Many applications within distributed networks require some sort of coordinator and/or leader to work. An example of this would a distributed database, where a coordinator controls which nodes within the network contain what data.
One problem arises with these leader-dependent algorithms: having a distributed system and/or algorithm depend on a leader introduces a single point of the failure in the entire network. If the leader is down, the rest of the system will either go down or as well, or be faulty in other ways (give unpredictable results, have out-of-date data, etc.).
To solve this problem and make distributed systems more stable and reliable, nodes can take over the leader role when the current leader of the system fails. Determining which node takes over in case of a leader failure is done through a so-called leader election algorithm.
In this post, I will give a brief overview of distributed networks and how they can be laid out/designed. Afterwards, I will discuss the Bully algorithm for leader election, including an example of this algorithm in action.
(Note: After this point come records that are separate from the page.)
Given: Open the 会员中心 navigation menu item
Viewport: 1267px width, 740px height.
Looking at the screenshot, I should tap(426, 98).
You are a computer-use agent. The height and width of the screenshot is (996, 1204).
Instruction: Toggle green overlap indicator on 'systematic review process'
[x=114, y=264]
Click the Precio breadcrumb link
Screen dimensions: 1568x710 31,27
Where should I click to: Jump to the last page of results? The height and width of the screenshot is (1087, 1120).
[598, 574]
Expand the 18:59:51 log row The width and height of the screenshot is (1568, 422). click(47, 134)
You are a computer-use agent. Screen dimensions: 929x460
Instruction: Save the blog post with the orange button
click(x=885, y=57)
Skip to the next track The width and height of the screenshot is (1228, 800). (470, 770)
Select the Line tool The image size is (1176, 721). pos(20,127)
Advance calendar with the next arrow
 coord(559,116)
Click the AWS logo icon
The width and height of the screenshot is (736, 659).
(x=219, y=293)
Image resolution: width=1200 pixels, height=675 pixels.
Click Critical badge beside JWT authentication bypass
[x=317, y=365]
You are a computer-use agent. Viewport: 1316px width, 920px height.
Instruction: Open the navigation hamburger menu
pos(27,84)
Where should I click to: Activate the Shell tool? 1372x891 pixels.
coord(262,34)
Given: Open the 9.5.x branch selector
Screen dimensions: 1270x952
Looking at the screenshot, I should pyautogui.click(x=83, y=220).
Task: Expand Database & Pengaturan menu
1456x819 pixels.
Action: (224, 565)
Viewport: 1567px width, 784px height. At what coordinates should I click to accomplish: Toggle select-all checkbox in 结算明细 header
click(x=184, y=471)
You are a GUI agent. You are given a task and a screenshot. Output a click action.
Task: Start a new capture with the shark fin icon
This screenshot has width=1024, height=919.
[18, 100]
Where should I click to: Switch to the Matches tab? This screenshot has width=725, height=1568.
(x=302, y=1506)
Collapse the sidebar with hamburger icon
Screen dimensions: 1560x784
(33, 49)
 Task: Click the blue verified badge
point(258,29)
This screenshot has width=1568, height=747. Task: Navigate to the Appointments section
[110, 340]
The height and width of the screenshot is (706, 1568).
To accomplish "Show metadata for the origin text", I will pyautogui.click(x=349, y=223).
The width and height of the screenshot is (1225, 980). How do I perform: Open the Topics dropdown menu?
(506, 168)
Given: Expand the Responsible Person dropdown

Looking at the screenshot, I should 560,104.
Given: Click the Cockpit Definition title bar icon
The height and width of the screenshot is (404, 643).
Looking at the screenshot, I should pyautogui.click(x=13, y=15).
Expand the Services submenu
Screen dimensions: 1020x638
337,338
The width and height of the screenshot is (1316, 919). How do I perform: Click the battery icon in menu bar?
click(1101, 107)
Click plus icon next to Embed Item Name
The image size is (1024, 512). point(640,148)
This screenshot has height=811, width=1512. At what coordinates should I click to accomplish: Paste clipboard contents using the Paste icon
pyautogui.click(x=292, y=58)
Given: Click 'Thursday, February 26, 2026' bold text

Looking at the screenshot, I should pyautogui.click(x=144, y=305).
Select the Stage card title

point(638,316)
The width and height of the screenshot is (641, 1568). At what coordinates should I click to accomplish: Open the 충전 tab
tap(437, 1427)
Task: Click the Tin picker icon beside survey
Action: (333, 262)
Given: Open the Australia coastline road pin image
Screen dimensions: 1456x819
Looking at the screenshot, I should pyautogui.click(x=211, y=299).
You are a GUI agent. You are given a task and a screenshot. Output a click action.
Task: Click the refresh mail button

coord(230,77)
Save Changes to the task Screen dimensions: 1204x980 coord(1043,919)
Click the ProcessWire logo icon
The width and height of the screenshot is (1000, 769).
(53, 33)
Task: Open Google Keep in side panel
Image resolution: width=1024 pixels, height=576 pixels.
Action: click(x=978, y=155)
The code for this algorithm can be found at: https://github.com/daank94/leader-election.
Different topologies (designs) of distributed networks have different leader election algorithms that work best on them. This post focuses on fully connected networks, as these types of networks resemble the internet the most, with any machine being able to connect to any other machine. Some other well-known and well-researched topologies include bus networks, star networks and ring topologies, which have different leader election algorithms that work best.
Leader election in fully connected networks
One of the leader election algorithms that works well on fully connected networks is the Bully algorithm. In this algorithm, every node within the network has an ID and a list of all other nodes in the network. Nodes can detect other nodes failing, and can initiate an election of a new leader if necessary.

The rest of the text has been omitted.